SprayList: multicore-optimized inexact priority queues - scentoni
http://phys.org/news/2015-01-parallelize-common-multicore-chips.html

======
fmstephe
There is a very good FIFO-ish queue which is much simpler than this. It would
be interesting to compare their performance on real machines.

FIFO-ish queue

\--

We allocate a fairly large array of pointers (make it a power of two if you
need absolute speed). We'll call it a ring buffer.

Writers:

Each writer acquires a random per-thread index into the ring buffer.

A write is performed by CAS into the index, with the assumption that the
buffer entry at index is NULL. CAS succeeds index++, job's a good'un. CAS
fails index++ and try again.

Readers:

Each reader acquires a random per-thead index into the ring buffer.

A read is performed by first reading a pointer from the index, if the pointer
is NULL index++ and try again. If the pointer is not NULL then CAS to NULL.
CAS succeeds index++, job's a good'un. CAS fails index++ and try again.

\--

This has a number of desirable properties, it is very memory locality
friendly, all we ever do is walk memory word for word in a very predictable
pattern. With a well sized ring buffer we can make reads and writes very
independent reducing cache-contention etc. It does not perform any memory
allocation or create garbage, which can be a problem in some domains.

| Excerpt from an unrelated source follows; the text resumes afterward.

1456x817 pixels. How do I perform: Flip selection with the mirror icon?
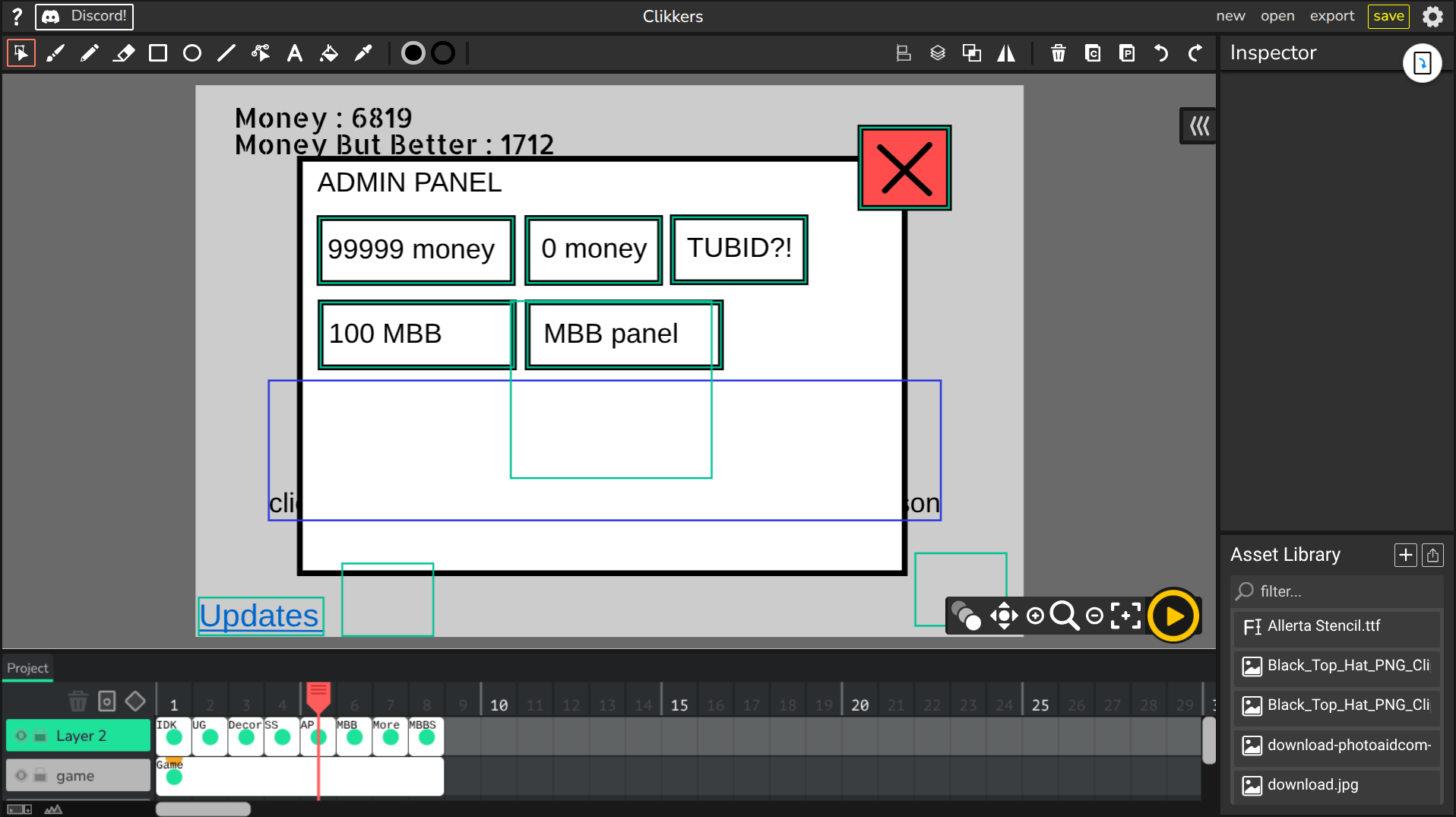(x=1006, y=53)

It's also very simple, it is quite feasible to write a correct version of this
data structure without PhD level work.

The design was communicated to me by Martin Thompson and has been implemented
in real systems. I do not know how many cores it was used on.

------
scentoni
Original paper: [http://www.mit.edu/~jerryzli/SprayList-
CR.pdf](http://www.mit.edu/~jerryzli/SprayList-CR.pdf)

------
rurban
The real question is, if we finally will be able to use lock-free, wait-free
concurrent skip-lists with this new variant, without paying patent fees to
Oracle?

[http://worldwide.espacenet.com/publicationDetails/claims?CC=...](http://worldwide.espacenet.com/publicationDetails/claims?CC=US&NR=7937378B2&KC=B2&FT=D&ND=1&date=20110503&DB=&locale=en_EP)